* **Exercise aim**:
Write out everything from the line containing "Switch to the Услуги (1) tab" down to the line containing "792x614 pixels." as a JSON list of strings, one string per line, skipping blank lines and leaving out the pictures.

* **Provided entries**:

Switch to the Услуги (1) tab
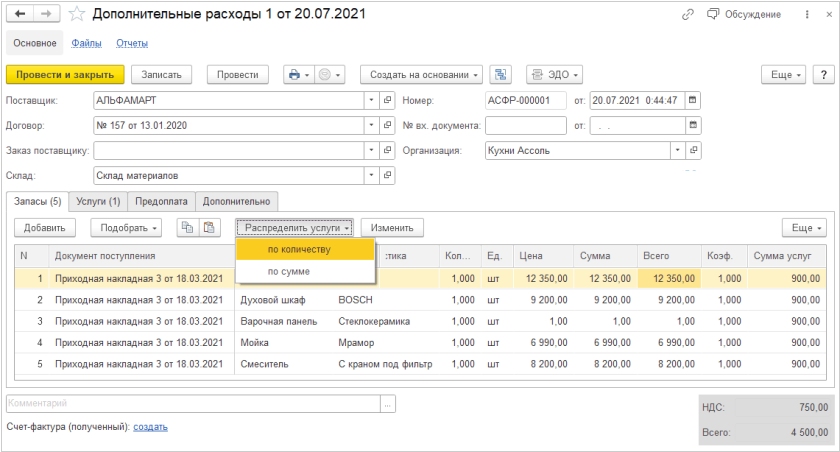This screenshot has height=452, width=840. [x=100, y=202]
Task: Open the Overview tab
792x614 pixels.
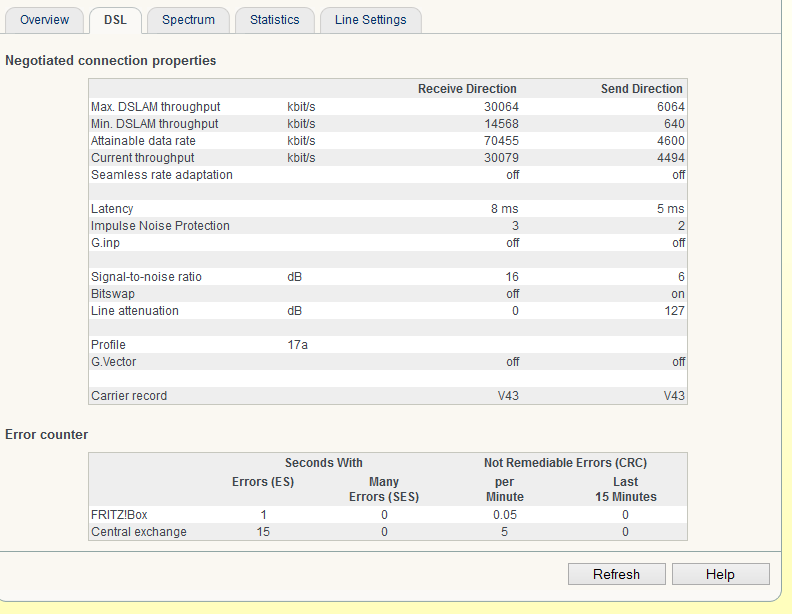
...
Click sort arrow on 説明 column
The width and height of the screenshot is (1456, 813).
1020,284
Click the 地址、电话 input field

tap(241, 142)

* **Reply**:
[
  "Switch to the Услуги (1) tab",
  "This screenshot has height=452, width=840. [x=100, y=202]",
  "Task: Open the Overview tab",
  "792x614 pixels."
]